Questo sito contribuisce alla audience di logo ilmessaggero

Miastenia Gravis, una malattia autoimmune che colpisce la muscolatura oculare

La Miastenia Gravis, è una malattia che colpisce il sistema neuromuscolare, caratterizzata principalmente da debolezza muscolare con facile affaticabilità.

Miastenia Gravis

La Miastenia Gravis è una patologia autoimmune molto conosciuta, grazie ai meccanismi di sviluppo che sono stati identificati con precisione. Si tratta di una patologia che coinvolge il sistema neuromuscolare e comporta sintomi di stanchezza e debolezza. La debolezza muscolare che caratterizza tale malattia, è causata da anticorpi circolanti, che a loro volta bloccano i ricettori colinergici oppure le proteine della giunzione muscolare, inibendo in questa maniera l’effetto stimolante dei neurotrasmettitori di acetilcolina. Questa patologia ha una incidenza che è compresa tra i 25 ed i 142 casi clinici per milione di abitante, ed una recente stima ha confermato che in Italia i malati di Miastenia Gravis sono dai 15.000 ai 20.000.
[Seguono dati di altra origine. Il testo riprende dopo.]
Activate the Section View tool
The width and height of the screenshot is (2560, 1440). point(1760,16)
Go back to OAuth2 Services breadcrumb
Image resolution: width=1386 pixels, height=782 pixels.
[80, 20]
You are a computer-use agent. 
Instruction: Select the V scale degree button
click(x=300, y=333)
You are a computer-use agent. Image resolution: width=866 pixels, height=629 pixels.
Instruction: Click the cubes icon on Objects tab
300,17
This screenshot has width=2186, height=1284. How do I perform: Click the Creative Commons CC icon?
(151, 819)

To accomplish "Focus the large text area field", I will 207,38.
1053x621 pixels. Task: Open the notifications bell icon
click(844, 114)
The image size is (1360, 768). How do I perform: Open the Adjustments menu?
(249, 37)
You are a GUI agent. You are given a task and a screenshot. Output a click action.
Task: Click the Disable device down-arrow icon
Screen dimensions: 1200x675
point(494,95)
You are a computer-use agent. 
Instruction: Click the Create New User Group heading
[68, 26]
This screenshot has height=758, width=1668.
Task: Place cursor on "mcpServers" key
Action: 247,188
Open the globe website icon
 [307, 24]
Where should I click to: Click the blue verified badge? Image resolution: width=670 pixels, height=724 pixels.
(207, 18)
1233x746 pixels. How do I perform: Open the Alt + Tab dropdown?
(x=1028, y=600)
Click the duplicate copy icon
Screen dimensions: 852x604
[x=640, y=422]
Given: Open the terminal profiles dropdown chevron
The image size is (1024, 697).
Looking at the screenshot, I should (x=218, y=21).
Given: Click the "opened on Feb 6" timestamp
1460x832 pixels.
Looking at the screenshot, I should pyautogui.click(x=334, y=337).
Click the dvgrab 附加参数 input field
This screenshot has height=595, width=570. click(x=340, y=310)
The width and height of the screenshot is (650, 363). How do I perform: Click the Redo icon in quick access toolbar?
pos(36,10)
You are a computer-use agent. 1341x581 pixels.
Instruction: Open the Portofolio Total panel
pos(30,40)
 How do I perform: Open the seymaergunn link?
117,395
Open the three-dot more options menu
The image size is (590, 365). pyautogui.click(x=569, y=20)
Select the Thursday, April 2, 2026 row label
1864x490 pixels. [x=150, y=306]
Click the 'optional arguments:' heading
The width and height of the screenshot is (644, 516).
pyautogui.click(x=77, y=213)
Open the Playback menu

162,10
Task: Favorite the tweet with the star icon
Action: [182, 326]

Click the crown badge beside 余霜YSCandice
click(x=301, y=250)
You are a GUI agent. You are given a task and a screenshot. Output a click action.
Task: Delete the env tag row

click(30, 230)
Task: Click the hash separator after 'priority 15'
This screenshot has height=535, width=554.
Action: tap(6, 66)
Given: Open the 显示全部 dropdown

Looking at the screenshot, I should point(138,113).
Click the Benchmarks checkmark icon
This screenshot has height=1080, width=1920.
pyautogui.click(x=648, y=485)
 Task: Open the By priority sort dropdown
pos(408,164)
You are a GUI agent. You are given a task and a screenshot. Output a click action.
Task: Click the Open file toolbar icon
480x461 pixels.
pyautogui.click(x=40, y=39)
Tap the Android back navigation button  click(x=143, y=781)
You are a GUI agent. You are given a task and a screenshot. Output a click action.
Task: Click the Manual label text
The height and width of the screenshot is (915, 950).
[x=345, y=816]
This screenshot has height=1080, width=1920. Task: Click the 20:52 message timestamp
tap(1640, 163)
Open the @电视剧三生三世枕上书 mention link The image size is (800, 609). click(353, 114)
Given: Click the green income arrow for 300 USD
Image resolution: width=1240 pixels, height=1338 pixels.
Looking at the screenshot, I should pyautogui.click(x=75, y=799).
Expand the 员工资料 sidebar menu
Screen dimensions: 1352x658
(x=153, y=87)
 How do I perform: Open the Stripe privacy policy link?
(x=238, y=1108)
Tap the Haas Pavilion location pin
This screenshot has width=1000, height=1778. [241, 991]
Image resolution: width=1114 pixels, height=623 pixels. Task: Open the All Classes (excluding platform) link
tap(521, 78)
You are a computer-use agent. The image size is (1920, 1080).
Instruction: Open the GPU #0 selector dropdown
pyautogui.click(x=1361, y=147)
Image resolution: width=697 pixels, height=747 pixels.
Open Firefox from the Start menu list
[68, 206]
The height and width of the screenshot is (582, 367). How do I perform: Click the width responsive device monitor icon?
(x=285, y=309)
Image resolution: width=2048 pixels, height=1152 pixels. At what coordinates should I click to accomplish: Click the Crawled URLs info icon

Sintomi della miastenia gravis

Il sintomo principale che si manifesta nei pazienti affetti da Miastenia Gravis è la debolezza muscolare, che tende ad aumentare durante i periodi di attività fisica per poi migliorare con il riposo. Tale patologia colpisce tutti i muscoli volontari, ma può capitare che alcuni muscoli come quelli della faccia, degli occhi, della masticazione, della parola e della deglutizione, possono essere interessati dalla malattia. La malattia si può manifestare in maniera improvvisa e con molta rapidità, ed i sintomi veri e propri della patologia, molto spesso non sono riconosciuti e riconducibili alla Miastenia Gravis, infatti moltissimi pazienti ricevono una diagnosi corretta dopo un anno dell’esordi della malattia.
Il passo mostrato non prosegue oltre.